▸ Description of the task: Switch "diskette" to "floppy disk" in the entries from the first line up to and including the line with "[x=631, y=40]", and write out only those lines with nothing else changed.

* * * *

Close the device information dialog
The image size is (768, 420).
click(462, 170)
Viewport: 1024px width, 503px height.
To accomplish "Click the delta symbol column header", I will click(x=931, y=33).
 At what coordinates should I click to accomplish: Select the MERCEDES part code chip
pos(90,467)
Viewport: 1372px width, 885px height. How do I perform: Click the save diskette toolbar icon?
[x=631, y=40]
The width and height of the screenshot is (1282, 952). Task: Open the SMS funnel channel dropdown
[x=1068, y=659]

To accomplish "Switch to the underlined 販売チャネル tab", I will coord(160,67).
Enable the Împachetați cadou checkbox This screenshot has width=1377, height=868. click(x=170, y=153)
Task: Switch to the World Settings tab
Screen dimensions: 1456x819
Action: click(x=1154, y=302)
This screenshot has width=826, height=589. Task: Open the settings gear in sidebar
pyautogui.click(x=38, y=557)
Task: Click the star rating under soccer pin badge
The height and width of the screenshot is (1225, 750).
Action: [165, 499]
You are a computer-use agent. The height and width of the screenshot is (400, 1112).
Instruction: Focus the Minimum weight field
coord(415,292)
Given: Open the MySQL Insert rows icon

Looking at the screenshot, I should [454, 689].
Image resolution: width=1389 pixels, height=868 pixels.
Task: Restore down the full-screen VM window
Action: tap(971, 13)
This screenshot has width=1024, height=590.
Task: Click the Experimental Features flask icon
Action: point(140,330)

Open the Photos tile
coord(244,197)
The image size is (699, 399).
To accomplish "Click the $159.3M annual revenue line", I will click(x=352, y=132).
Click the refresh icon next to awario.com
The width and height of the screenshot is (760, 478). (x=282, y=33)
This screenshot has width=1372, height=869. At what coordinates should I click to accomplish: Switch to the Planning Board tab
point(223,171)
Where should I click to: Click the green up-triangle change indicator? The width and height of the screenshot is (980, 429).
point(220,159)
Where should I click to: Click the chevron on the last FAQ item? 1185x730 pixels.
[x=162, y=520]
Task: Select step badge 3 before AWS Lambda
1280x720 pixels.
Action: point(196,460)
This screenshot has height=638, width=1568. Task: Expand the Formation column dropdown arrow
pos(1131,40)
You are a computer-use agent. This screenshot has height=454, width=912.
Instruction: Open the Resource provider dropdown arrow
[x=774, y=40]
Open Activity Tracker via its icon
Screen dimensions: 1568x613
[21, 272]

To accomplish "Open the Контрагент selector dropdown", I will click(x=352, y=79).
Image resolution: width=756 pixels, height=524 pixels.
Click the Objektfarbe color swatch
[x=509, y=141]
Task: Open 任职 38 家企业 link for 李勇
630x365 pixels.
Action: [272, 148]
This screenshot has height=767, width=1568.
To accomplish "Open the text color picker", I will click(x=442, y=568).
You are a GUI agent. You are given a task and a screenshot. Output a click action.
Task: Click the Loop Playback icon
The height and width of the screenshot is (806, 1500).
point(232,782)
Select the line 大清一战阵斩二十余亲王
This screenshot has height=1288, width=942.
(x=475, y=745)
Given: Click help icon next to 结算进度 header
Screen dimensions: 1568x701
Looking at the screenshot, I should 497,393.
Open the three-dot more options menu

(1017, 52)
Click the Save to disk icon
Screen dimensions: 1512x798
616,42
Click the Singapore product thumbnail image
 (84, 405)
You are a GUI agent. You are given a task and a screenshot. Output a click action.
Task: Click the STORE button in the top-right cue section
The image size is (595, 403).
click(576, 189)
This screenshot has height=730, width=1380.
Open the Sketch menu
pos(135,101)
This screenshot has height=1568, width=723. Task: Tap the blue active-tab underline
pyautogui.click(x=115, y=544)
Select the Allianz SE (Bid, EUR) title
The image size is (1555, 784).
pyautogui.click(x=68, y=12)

* * * *

▸ Solution for this exercise:
Close the device information dialog
The image size is (768, 420).
click(462, 170)
Viewport: 1024px width, 503px height.
To accomplish "Click the delta symbol column header", I will click(x=931, y=33).
 At what coordinates should I click to accomplish: Select the MERCEDES part code chip
pos(90,467)
Viewport: 1372px width, 885px height. How do I perform: Click the save floppy disk toolbar icon?
[x=631, y=40]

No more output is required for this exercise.